On Azure, you have the AD. These different integrations are also possible, and the access and authorization can therefore be secured.
So yes, it is absolutely possible. Okay, and how do PAM products, not necessarily Archon, but PAM products in general, manage to protect the communication between the PAM and the cloud infrastructure?
So we, I mean, it's not just Archon, but any PAM solution provider. So we rely on the basic technologies like site-to-site connectivities, or we would rely on the connectivities provided by the cloud service providers.
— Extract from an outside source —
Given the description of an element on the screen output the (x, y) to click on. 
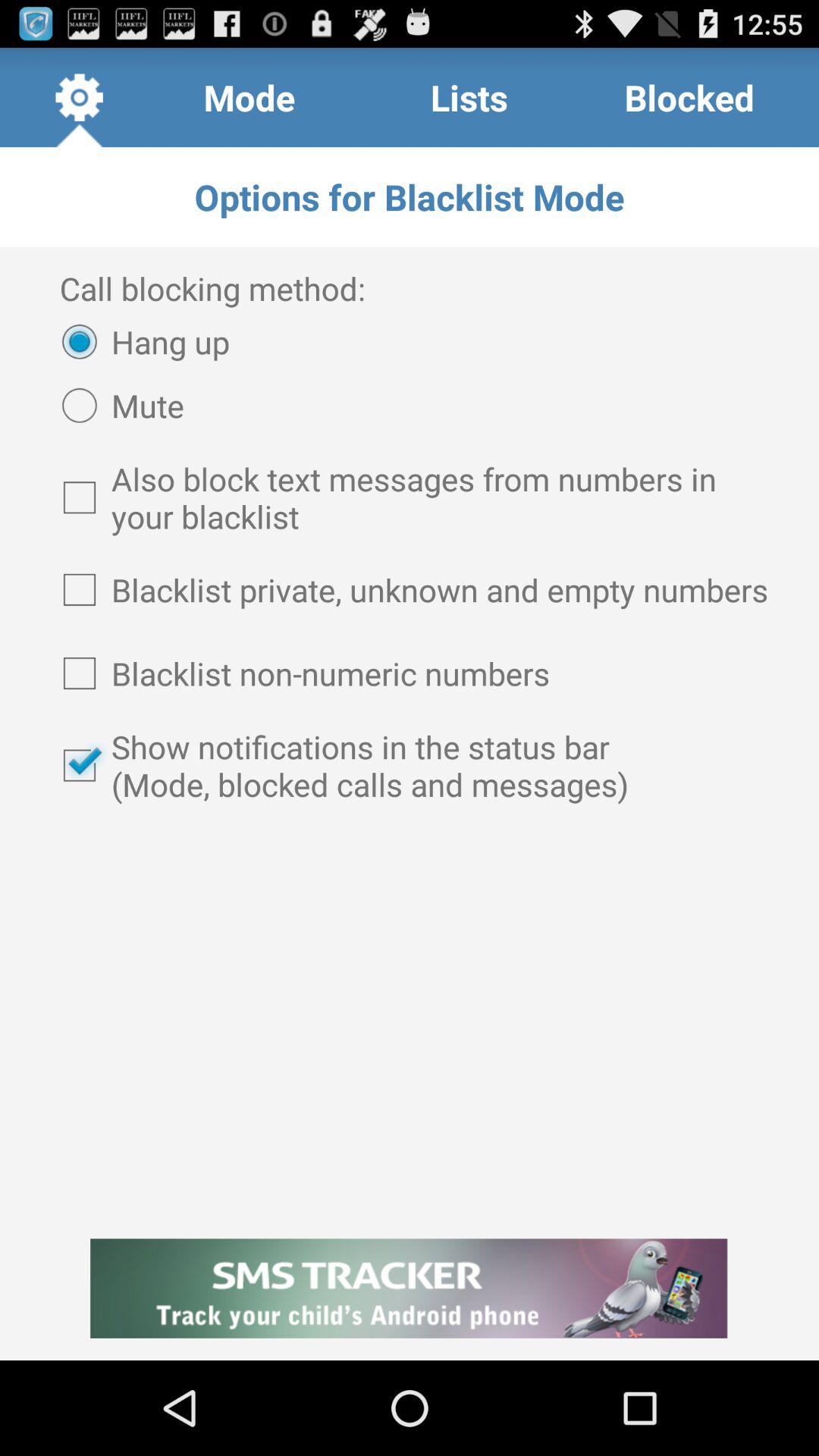
turn off mute radio button (115, 405)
Now, these ensure that there is a secure communication that is available between the cloud PAM and the infrastructure components. So even if I'm looking at having a cloud deployed on AWS and managing the infrastructure on Azure, I can look at creating a site-to-site connection. There are multiple options available. All of these cloud service providers, they offer these communications.
We try and establish a connection which is secured between these two layers, and ensure that there cannot be any man-in-the-middle attack or any of those attacks that people can think about that can help them sniff the identities out. So we do manage these identities and access and authorization using different site-to-site connectivities. Okay.
Finally, the Archon, how do you, how does Archon PAM treat the attack path cross-platform in the cloud? So that's a specific question. I don't know if that's...
Yeah, so we do have, you know, like I mentioned, we do have the options where we can manage cross-platform. So even if you have workloads that are deployed across different cloud service providers, different data centers, and all of that can be managed using the same PAM, and the connectivities can be separate. There can be different architectures. So we have a concept which is called as gateways. We don't rely on the jump servers or the PSM. So we have developed our own IP, which is gateway-based IP.
Through these gateways, we can ensure that communication is tunneled only to that particular CSP or to the particular workload that we're talking about. And thus, we ensure that the connectivity from the last mile, which is the target or the end user to the target server is always secure.
And thus, we are able to isolate the problem there. So yes, we can do that.
Okay, well, we haven't got any more questions. I'll just see if any more come in. But if not, no, it doesn't look like we have. So I'll wrap up and say thanks so much to all of you for joining us today.
Thank you, especially to Archon and Harshvardhan Lalli for an excellent presentation. And thank you to my producer as well for getting those polls up. So see you again.
Hopefully, I might see some of your EIC. If not, have a great evening or afternoon or morning, wherever you are. Bye now. Thanks a lot, Paul.
Thank you, everybody, for attending this session. Really appreciate that.
Thank you, have a nice day. Thank you.